Lactate / Lactic Acid

Lactate is a chemical produced in the body that’s involved in energy production at all times.

When lactate levels reach a point when it cannot be re-absorbed and utilised in energy generation, its chemical formula changes and it becomes lactic acid. When this happens under intense exercise conditions it gradually forces the runner to slow down - it is the body's way of telling you that you can’t carry on as you are (or rather your energy systems can’t).

How to train to increase your lactate tolerance

Lactic acid tolerance training will make your body more efficient at reprocessing the waste products of exercise; transporting oxygen to your blood; and allowing you to run nearer to maximal speed for a longer period of time.

Photo Lactic exhaustion

To be honest, as the picture shows, this is a tough sort of training to do, but when you are coming down the home straight, running away from the opposition, you'll thank your coach for the training they set!

Momentum Sports coaches will use these sessions for different athletes at different times of the training year depending upon their conditioning, event and racing needs. We can tailor these and all the rest of your training to your requirements if you'd like us to.

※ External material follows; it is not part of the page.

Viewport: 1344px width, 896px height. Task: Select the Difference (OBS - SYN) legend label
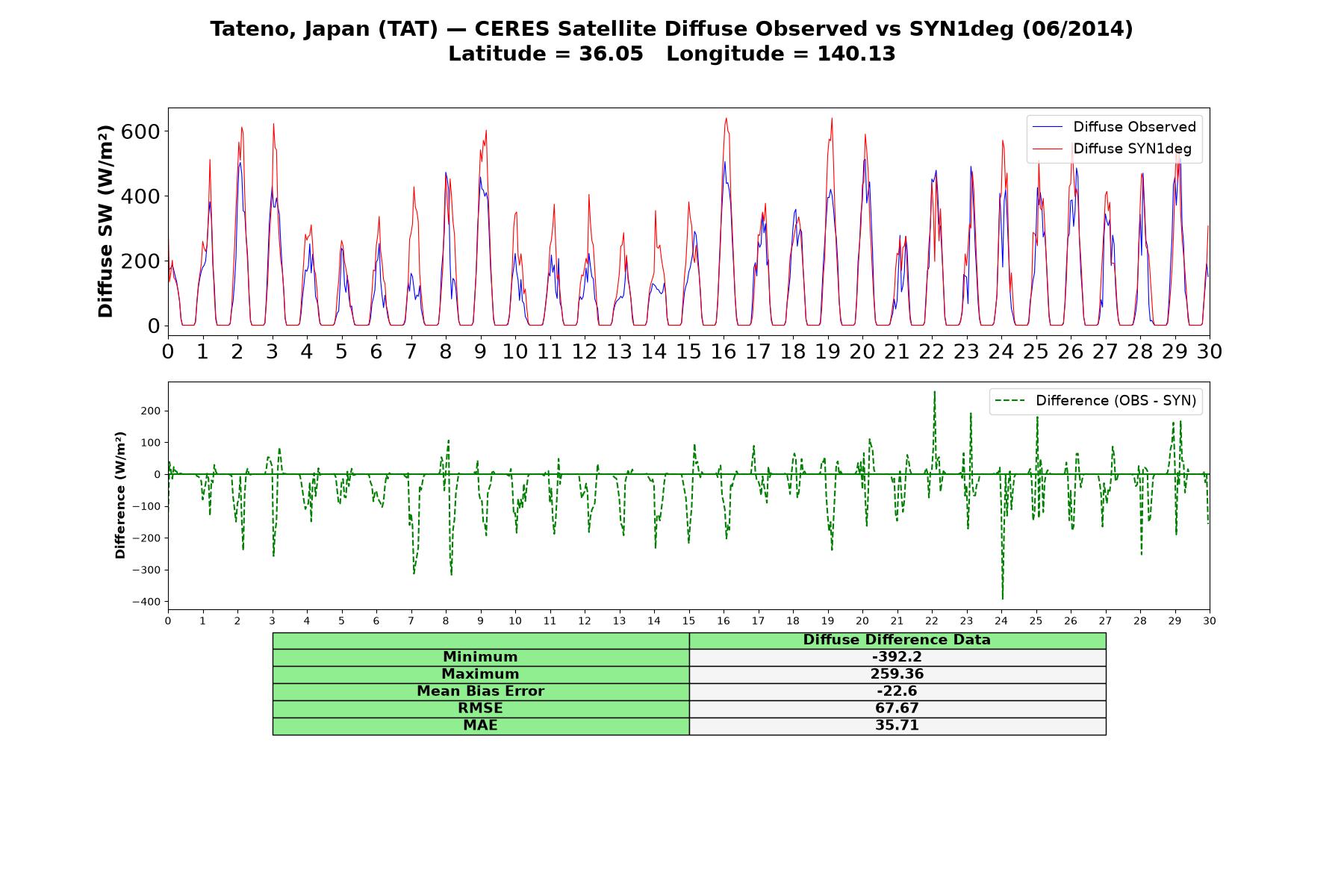pyautogui.click(x=1116, y=401)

These workouts are tough so it is important to not overload athletes with them and to make sure that their recovery is sufficient from them. Failure to do so could well affect the outcomes of other training sessions.

Practical examples of lactate tolerance training

400m and 800m runners in particular have a specific need to do this type of training. Typical sessions that produce a great deal of lactate/lactic acid include anything from 200m to 600m repetitions, where the speed of the run is no more than about 10-15% slower than race speed.

Recoveries will vary considerably but a good guide is about two minutes per 100m run (so 8min after a 400m rep). After this type of time period the athlete should have recovered sufficiently - for example, breathing will have slowed from the previous effort and pulse rate will have also dropped considerably. However, the athlete will still be fatigued from the previous rep/reps and if blood lactate levels were measured we would find them elevated significantly. It’s the continued but carefully judged regular inclusion of lactate tolerance sessions that will over time lift performance and the ability to run at faster speeds for longer.